■ PROBLEM DETAILS
Copy the lines below word for word, starting with the line that contains "Task: Click the Leaflet attribution link" and ending with the line that contains "Click the Give", both included.
>> start ENTRIES
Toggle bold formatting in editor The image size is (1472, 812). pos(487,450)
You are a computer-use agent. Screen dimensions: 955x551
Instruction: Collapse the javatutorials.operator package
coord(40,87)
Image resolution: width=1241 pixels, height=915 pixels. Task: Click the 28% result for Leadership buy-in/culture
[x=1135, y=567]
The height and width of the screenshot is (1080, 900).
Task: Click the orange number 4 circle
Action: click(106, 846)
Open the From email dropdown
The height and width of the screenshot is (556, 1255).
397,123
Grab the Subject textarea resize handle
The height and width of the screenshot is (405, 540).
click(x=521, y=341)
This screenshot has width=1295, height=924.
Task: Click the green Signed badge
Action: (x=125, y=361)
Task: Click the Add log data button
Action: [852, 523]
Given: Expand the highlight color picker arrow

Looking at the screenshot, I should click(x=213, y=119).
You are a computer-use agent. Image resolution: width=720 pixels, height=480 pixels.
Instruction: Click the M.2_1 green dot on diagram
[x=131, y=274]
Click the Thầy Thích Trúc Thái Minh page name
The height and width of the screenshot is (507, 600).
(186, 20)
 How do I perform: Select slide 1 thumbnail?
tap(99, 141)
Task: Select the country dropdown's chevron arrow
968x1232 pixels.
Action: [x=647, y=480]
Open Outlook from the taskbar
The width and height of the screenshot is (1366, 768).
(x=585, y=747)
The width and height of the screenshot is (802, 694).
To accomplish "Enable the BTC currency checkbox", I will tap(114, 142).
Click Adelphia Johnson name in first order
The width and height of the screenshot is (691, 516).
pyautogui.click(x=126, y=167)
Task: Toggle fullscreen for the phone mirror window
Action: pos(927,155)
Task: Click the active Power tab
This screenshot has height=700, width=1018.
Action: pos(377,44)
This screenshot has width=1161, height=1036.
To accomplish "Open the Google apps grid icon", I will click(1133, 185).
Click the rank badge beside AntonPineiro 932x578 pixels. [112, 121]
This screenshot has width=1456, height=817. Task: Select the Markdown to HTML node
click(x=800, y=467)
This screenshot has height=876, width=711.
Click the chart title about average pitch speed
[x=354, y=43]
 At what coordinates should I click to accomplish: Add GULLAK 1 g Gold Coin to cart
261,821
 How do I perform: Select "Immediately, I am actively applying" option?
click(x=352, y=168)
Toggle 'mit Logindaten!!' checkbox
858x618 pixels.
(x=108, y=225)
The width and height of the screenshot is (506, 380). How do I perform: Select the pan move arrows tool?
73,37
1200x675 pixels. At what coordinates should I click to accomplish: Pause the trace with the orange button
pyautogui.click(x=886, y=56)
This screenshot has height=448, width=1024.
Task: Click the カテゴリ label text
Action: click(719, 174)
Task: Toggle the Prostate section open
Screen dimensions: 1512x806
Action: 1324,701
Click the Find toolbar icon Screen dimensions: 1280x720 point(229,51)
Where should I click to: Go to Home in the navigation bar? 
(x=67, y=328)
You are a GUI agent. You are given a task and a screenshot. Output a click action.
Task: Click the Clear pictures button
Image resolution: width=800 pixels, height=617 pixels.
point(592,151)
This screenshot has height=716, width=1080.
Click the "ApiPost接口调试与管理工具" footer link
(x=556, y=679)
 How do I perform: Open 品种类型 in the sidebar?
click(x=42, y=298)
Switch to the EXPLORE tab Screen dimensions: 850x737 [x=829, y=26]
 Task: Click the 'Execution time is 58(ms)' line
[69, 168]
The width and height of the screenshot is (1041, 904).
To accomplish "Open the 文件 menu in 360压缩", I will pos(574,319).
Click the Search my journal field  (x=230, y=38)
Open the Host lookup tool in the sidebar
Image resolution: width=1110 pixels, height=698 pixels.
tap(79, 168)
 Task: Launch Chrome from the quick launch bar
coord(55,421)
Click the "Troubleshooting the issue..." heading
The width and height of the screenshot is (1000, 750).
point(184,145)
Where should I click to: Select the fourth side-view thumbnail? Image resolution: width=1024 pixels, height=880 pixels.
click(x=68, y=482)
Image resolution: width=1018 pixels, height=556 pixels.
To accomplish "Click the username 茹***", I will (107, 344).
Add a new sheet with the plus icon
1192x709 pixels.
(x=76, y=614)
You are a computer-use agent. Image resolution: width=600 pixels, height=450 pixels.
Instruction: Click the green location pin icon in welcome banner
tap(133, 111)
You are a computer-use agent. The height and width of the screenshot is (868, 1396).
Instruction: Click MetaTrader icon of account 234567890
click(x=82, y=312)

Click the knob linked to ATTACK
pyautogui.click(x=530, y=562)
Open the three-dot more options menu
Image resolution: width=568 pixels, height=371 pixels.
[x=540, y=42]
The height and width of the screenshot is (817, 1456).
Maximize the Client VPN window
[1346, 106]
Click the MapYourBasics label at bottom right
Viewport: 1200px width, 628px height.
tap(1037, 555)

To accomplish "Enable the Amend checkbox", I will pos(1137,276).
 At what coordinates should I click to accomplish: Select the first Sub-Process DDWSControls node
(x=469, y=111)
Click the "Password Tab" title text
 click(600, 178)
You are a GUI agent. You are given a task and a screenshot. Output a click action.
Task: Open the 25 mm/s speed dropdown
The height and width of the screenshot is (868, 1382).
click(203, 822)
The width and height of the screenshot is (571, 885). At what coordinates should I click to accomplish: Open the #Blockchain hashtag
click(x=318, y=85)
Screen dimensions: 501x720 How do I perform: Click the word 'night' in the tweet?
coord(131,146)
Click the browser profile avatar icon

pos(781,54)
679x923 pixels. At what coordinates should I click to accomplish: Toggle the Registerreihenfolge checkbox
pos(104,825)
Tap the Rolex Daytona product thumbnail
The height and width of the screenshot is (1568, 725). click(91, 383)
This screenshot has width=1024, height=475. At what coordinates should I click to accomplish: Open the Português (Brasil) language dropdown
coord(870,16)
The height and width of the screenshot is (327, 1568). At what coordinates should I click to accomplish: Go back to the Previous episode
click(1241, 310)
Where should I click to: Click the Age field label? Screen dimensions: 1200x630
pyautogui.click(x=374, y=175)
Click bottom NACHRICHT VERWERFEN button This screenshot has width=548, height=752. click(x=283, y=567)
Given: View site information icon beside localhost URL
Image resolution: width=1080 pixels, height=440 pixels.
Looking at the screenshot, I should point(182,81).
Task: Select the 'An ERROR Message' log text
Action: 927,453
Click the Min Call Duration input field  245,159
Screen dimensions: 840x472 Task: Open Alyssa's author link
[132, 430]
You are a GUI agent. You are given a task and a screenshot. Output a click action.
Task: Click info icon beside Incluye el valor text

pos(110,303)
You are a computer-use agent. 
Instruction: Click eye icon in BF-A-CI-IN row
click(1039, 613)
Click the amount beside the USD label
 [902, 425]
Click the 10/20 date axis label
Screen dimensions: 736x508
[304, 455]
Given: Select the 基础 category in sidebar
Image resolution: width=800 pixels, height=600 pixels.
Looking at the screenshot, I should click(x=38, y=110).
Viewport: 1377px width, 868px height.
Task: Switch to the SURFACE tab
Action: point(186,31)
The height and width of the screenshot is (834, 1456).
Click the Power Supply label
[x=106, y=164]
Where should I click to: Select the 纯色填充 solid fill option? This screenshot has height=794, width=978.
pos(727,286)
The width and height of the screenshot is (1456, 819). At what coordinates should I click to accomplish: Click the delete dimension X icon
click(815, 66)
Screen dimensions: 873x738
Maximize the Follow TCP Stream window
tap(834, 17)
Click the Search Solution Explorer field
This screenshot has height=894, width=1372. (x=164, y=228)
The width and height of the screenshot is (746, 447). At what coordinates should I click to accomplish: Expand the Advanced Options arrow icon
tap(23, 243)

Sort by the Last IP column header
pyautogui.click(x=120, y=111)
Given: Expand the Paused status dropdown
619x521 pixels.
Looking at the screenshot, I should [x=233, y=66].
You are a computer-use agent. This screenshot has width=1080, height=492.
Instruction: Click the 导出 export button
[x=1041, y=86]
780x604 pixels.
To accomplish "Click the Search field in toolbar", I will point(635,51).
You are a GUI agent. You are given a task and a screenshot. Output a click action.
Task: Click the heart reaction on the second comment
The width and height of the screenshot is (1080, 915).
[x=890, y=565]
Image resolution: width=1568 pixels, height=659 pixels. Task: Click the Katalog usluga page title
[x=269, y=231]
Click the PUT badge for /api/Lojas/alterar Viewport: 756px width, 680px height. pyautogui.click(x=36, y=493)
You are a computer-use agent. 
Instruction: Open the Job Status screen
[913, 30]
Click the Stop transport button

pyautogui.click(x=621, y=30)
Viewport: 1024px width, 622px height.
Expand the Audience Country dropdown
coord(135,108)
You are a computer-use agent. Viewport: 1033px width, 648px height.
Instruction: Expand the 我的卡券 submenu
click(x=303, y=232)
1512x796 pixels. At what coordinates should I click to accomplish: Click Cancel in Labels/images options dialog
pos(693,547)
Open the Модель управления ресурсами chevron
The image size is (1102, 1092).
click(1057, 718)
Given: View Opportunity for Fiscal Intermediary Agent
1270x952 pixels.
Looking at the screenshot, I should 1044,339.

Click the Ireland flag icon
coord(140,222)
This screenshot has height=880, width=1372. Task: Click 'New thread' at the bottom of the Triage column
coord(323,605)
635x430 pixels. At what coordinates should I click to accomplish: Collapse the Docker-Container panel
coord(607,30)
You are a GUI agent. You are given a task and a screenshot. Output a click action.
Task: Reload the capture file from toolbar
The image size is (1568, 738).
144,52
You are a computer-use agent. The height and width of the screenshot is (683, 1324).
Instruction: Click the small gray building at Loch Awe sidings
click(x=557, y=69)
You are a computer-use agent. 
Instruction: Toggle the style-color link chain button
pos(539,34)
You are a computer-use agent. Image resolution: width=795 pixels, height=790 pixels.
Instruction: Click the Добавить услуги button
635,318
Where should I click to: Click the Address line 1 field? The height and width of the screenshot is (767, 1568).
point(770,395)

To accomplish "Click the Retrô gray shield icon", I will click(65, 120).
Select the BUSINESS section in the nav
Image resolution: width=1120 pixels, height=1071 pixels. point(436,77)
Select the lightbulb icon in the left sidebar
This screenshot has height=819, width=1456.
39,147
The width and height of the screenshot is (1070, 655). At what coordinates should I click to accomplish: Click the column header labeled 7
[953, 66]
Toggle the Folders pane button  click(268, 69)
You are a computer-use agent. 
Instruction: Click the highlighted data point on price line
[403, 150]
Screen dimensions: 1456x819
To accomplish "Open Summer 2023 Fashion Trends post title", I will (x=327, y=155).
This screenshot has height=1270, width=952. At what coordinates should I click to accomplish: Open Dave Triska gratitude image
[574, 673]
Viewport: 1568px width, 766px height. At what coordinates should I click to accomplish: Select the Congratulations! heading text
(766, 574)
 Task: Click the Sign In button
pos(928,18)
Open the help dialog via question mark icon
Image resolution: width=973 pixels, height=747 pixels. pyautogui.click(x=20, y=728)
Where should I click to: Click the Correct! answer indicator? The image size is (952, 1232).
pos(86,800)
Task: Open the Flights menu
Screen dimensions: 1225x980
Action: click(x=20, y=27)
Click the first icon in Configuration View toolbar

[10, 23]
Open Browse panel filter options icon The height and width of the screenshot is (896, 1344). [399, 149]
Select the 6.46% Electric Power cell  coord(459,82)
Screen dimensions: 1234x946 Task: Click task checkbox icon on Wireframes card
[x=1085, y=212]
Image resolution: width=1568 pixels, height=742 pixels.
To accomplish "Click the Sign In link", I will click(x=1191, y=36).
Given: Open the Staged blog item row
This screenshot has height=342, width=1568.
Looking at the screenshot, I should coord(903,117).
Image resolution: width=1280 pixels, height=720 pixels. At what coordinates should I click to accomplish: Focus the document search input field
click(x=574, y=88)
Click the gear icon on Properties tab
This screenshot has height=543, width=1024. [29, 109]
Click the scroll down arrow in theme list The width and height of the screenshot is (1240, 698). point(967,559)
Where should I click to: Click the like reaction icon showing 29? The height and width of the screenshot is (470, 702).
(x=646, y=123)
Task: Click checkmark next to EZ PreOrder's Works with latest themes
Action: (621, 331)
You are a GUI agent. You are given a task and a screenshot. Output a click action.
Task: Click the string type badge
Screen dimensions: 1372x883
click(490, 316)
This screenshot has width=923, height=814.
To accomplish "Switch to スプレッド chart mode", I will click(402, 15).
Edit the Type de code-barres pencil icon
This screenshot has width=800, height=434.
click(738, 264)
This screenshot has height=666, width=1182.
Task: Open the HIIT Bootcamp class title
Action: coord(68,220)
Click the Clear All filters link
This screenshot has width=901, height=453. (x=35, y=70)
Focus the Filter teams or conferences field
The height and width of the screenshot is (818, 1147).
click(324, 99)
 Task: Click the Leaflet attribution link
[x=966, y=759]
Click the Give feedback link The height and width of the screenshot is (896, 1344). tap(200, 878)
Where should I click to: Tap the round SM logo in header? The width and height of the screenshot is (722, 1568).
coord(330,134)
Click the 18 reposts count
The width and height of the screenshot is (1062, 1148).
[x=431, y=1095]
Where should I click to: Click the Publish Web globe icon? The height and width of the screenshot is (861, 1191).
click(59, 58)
>> end ENTRIES
■ RESULT OF THE TASK
 Task: Click the Leaflet attribution link
[x=966, y=759]
Click the Give feedback link The height and width of the screenshot is (896, 1344). tap(200, 878)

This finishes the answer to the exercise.